Measure Theory
Fubini's Theorem
When iterated integrals equal the double integral — and when they don't
Fubini's theorem (Guido Fubini, 1907) is the rule that lets you compute a double integral by integrating one variable at a time. If f is measurable on a product of σ-finite measure spaces X × Y and ∫|f| d(μ × ν) is finite, then ∫∫ f d(μ × ν) = ∫(∫ f dy) dx = ∫(∫ f dx) dy — both orders agree with the double integral. The companion theorem Tonelli (1909) handles non-negative f without needing finite absolute integral. Together they justify essentially every change-of-order-of-integration argument in modern analysis, probability, and PDE.
- AuthorsFubini 1907 (signed); Tonelli 1909 (non-negative)
- Hypothesisf measurable, ∫|f| d(μ × ν) < ∞
- ConclusionDouble = either iterated integral
- Counterexample∫∫ (x²−y²)/(x²+y²)² disagrees by ± π/4
- Settingσ-finite product measure spaces
- Used inProbability (independence), Fourier, PDE, integral transforms
Watch the 60-second explainer
A condensed visual walkthrough — narrated, captioned, under a minute.
Statement
Let (X, μ) and (Y, ν) be σ-finite measure spaces and f : X × Y → ℝ measurable on the product. If
∫_{X × Y} |f| d(μ × ν) < ∞
then f is integrable on X × Y, and:
∫_{X × Y} f d(μ × ν) = ∫_X (∫_Y f(x, y) dν(y)) dμ(x)
= ∫_Y (∫_X f(x, y) dμ(x)) dν(y)
Each of the two iterated integrals exists for μ-almost every x (and ν-almost every y), is itself integrable, and equals the double integral. Three equalities, one hypothesis.
The geometric picture
Imagine a positive function f(x, y) over a rectangle in the xy-plane. The double integral is the volume of the solid below the graph. You can compute this volume two ways:
- Slice along x. For each fixed x, ∫f(x, y) dy is the area of the cross-section at that x. Sum the cross-section areas over x: ∫(∫f dy) dx.
- Slice along y. For each fixed y, ∫f(x, y) dx is the area of the cross-section at that y. Sum over y: ∫(∫f dx) dy.

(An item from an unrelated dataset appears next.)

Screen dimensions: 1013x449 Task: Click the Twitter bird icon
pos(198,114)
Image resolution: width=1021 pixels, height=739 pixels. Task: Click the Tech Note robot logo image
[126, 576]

Fubini says: same volume, whether you slice with vertical or horizontal planes. The volume is intrinsic to the solid; the slicing direction is a computational choice.
Worked example — a simple double integral
Compute ∫₀¹ ∫₀² (x + y²) dy dx. Fubini lets us choose either order.
Order 1 — integrate y first:
∫₀¹ (∫₀² (x + y²) dy) dx
= ∫₀¹ [xy + y³/3]_{y=0}^{y=2} dx
= ∫₀¹ (2x + 8/3) dx
= [x² + 8x/3]_0^1
= 1 + 8/3 = 11/3
Order 2 — integrate x first:
∫₀² (∫₀¹ (x + y²) dx) dy
= ∫₀² [x²/2 + xy²]_{x=0}^{x=1} dy
= ∫₀² (1/2 + y²) dy
= [y/2 + y³/3]_0^2
= 1 + 8/3 = 11/3 ✓
Same answer. The function is bounded and the domain is bounded, so ∫|f| < ∞ trivially — Fubini applies.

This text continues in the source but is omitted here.